Traveling across many time zones often leads to fatigue and poor sleep quality; jet lag can put a dent in your vacation plans and often follows travelers home afterward. Here are a few suggestions on how to reduce your symptoms of tiredness.
- Choose your flights carefully. Ideally, try to match the flight arrival with the local time that follows a natural sleep pattern. For example, if you arrive in the evening after a long flight and have avoided sleeping on the plane, you are more likely to feel tired and ready for bed by the time you check into your hotel.
- Plan your sleep on the plane wisely. Is it best to sleep at the start of your long-haul flight or toward the end of it? Sometimes it’s best to try and avoid sleep until you arrive at the destination, such as flights that arrive in the evening.
- Find ways to make the flight more comfortable for sleep. Use ear plugs, noise cancelling headphones, eye masks, neck pillows, and try changing into slippers instead of wearing shoes. Follow your bedtime routine on the plane before you try to sleep. For example, brush your teeth, wash your face, and change into comfortable clothing.

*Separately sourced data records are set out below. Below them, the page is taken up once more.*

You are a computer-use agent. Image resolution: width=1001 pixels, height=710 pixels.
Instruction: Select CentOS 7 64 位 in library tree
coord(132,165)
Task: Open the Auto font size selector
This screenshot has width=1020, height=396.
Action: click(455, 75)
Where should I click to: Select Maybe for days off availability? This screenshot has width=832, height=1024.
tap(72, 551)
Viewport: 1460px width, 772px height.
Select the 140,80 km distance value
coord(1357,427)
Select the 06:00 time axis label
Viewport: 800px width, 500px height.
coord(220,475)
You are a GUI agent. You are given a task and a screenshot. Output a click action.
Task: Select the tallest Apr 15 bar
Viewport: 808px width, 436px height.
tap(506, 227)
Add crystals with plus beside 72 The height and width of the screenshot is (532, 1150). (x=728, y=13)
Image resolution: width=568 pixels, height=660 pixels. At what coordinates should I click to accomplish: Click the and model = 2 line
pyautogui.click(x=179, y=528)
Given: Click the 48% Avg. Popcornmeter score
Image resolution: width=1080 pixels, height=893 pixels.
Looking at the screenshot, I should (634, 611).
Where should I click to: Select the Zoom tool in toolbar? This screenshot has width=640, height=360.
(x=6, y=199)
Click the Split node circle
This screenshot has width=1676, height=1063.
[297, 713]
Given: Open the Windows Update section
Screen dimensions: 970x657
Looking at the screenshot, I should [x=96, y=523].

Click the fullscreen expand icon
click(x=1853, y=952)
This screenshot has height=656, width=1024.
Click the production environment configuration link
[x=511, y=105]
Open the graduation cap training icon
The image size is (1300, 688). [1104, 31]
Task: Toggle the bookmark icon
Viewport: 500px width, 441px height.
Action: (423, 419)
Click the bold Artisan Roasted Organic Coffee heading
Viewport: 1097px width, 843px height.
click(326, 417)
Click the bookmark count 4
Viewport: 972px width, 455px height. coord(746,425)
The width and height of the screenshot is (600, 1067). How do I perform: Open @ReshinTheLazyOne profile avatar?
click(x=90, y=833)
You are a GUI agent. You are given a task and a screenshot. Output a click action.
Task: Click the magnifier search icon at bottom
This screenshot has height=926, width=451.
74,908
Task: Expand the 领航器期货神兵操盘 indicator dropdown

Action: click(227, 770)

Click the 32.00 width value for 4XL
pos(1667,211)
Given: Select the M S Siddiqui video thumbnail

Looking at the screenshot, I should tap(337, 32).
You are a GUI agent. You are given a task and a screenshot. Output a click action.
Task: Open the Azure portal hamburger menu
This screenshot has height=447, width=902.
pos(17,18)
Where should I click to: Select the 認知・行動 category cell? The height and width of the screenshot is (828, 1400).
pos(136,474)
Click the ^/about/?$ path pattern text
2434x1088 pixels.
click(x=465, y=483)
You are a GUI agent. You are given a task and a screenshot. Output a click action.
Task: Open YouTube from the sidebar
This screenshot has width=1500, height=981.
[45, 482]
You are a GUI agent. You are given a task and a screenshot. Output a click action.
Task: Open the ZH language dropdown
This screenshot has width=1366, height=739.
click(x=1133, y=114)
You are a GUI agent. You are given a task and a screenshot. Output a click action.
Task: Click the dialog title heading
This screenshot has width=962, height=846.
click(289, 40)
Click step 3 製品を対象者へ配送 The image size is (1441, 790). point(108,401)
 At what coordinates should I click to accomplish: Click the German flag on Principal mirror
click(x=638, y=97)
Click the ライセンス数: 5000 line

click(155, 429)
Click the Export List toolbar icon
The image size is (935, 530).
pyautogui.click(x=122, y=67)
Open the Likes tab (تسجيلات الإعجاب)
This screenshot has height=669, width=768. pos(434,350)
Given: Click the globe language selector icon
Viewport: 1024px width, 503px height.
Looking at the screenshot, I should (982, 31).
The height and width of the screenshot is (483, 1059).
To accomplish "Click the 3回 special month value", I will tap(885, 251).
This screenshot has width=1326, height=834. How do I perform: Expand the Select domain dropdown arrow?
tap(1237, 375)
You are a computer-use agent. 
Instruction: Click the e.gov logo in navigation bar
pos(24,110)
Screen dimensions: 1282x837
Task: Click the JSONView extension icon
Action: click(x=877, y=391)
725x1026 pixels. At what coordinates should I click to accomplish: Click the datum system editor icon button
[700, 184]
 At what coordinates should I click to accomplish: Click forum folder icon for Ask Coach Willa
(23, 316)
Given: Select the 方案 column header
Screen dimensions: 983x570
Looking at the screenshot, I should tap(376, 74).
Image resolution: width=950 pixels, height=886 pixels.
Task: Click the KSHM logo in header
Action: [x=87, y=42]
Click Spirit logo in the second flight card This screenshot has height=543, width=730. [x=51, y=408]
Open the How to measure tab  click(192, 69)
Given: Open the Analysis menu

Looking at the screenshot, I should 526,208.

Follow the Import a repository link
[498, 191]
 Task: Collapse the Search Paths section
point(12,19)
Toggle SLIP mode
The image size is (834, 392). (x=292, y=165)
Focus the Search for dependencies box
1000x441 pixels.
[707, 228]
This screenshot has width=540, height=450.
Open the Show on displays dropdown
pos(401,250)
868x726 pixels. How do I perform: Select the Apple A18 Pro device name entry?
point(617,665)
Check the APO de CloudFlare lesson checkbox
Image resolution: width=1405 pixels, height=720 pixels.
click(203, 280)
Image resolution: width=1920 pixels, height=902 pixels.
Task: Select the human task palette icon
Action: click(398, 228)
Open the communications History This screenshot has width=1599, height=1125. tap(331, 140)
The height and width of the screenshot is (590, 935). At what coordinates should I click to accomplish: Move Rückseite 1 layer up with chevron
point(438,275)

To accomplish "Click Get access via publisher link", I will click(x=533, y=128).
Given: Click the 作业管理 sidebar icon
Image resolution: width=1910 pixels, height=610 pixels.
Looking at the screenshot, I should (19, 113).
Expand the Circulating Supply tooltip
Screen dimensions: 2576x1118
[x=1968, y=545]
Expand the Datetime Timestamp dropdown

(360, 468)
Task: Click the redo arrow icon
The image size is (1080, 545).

- Hydrate with water and avoid caffeine and alcohol just before, during and just after the flight. Dehydration can make jet lag symptoms worse. A cup of tea or coffee can help you make it through the day but try not to consume caffeine-rich products for at least 6 hours before bed.
- Get sunlight exposure to “reset” your body’s natural clock (circadian rhythm). Maybe you just arrived from a long flight in the early morning; go for a short walk outdoors to help your body understand you are starting your day. Similarly, watching the sunset outdoors will help tell your body it’s getting close to bedtime.
- Nap sparingly. If you’ve arrived at your destination and exhaustion sets in, a short 20-30 minute nap can help energize you without affecting your sleep schedule. Avoid naps longer than 30 minutes and try not to nap after 3 pm (local time).
Medications for Sleep
Over-the-counter (OTC) or prescription medication options to help induce sleep in a new time zone may be a good idea to reduce jet lag. Some OTC options include melatonin, antihistamines, and herbal supplements. Many studies suggest melatonin does help as a sleep aid; and taking as little as 0.5 mg may be just as effective as 5 mg. It’s best to take melatonin 30 minutes before your desired sleep time.
Taking antihistamines like diphenhydramine (Benadryl) or dimenhydrinate (Dramamine) can also help with sleep and is useful for those who also are prone to motion sickness.
Common prescription sleeping medication includes zolpidem (Ambien) and temazepam (Restoril). Because some people have side effects to these medications, it’s best that your first experience taking a prescription sleep aid is not on a flight! Your primary care provider can provide a prescription and additional information.